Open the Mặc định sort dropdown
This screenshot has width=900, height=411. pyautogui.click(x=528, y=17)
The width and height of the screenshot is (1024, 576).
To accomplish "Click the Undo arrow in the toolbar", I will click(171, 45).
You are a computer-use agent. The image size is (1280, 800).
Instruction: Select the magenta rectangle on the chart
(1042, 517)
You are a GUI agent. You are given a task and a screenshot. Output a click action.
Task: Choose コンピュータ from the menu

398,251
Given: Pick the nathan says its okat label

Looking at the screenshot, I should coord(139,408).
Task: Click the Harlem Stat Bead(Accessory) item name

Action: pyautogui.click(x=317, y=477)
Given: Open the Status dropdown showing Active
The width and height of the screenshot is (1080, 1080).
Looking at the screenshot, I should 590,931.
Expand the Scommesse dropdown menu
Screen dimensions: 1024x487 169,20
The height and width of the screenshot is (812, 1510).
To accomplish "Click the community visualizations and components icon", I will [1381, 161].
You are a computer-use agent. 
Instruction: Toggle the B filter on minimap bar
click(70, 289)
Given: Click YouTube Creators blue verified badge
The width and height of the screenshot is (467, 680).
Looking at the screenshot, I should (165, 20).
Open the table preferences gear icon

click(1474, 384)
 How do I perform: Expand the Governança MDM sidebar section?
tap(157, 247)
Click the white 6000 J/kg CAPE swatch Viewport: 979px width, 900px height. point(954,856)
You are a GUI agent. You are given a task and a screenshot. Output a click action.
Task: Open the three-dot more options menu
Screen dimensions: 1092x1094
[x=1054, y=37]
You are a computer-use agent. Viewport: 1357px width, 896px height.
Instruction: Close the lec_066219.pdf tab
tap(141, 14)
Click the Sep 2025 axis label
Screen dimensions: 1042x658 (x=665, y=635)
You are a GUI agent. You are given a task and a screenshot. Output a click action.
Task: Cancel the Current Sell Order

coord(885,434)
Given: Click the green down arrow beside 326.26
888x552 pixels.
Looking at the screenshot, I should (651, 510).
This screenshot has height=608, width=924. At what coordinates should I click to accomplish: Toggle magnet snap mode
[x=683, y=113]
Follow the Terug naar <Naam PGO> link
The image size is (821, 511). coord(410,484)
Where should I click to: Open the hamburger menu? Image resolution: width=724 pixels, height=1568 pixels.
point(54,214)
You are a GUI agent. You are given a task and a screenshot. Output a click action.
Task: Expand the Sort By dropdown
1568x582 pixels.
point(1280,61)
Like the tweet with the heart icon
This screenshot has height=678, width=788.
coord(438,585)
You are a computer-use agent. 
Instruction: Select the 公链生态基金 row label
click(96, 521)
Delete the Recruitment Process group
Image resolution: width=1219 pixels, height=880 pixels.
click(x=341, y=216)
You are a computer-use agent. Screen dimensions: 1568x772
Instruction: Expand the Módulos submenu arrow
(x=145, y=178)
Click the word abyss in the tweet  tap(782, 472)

━━━━━━━━━━━━━━━━━━━━━━━━━━━━━━

What this task involves:
Go through the listing above and write out exactly the lines starting with the one holding "You are a computer-use agent. Viewport: 1357px" and running through the one holding "Given: Click the", ends included, and no others.

Written response:
You are a computer-use agent. Viewport: 1357px width, 896px height.
Instruction: Close the lec_066219.pdf tab
tap(141, 14)
Click the Sep 2025 axis label
Screen dimensions: 1042x658 (x=665, y=635)
You are a GUI agent. You are given a task and a screenshot. Output a click action.
Task: Cancel the Current Sell Order

coord(885,434)
Given: Click the green down arrow beside 326.26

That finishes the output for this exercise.